"""

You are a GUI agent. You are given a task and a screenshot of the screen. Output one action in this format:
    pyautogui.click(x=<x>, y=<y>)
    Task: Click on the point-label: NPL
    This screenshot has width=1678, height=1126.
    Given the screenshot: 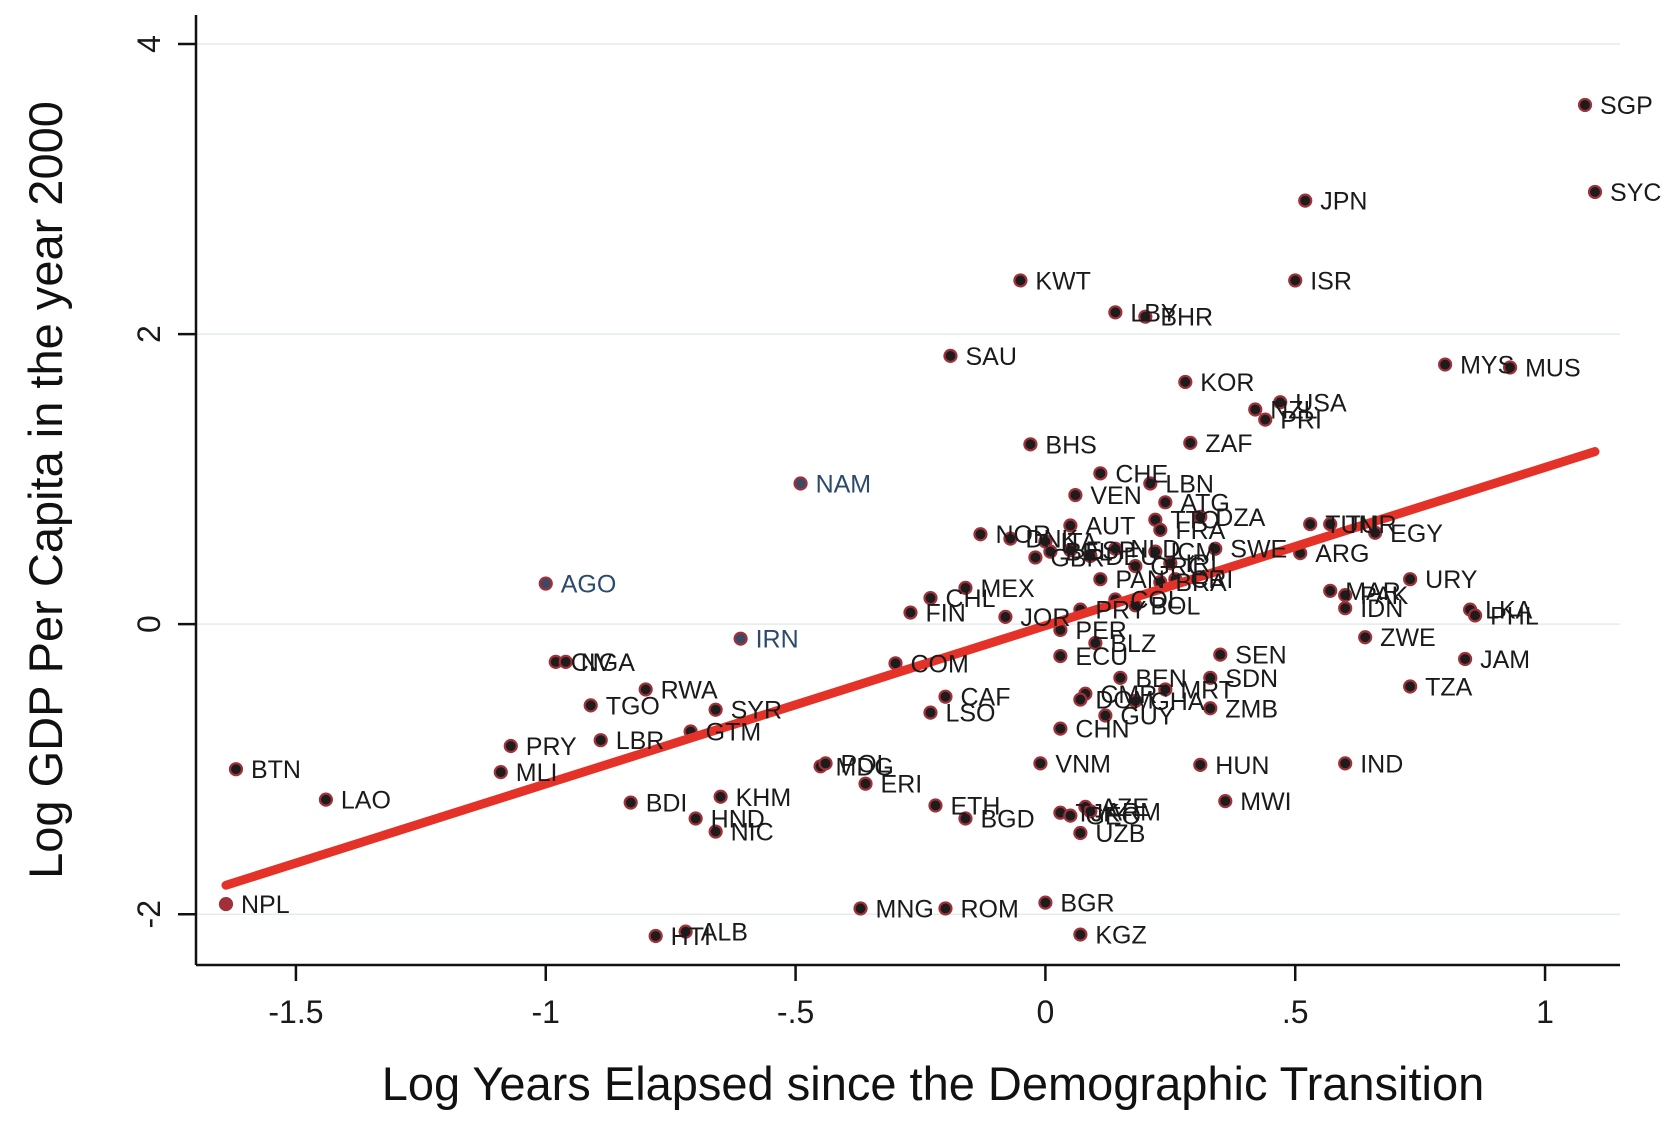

"""

• INSTRUCTIONS FOR THE TASK: Render every line of the data above as a Markdown table with the columns "No." and "Content", numbering the lines in order and skipping blank ones. Leave the pictures out.

• RESULT OF THE TASK:
| No. | Content |
|---|---|
| 1 | You are a GUI agent. You are given a task and a screenshot of the screen. Output one action in this format: |
| 2 |     pyautogui.click(x=<x>, y=<y>) |
| 3 |     Task: Click on the point-label: NPL |
| 4 |     This screenshot has width=1678, height=1126. |
| 5 |     Given the screenshot:  |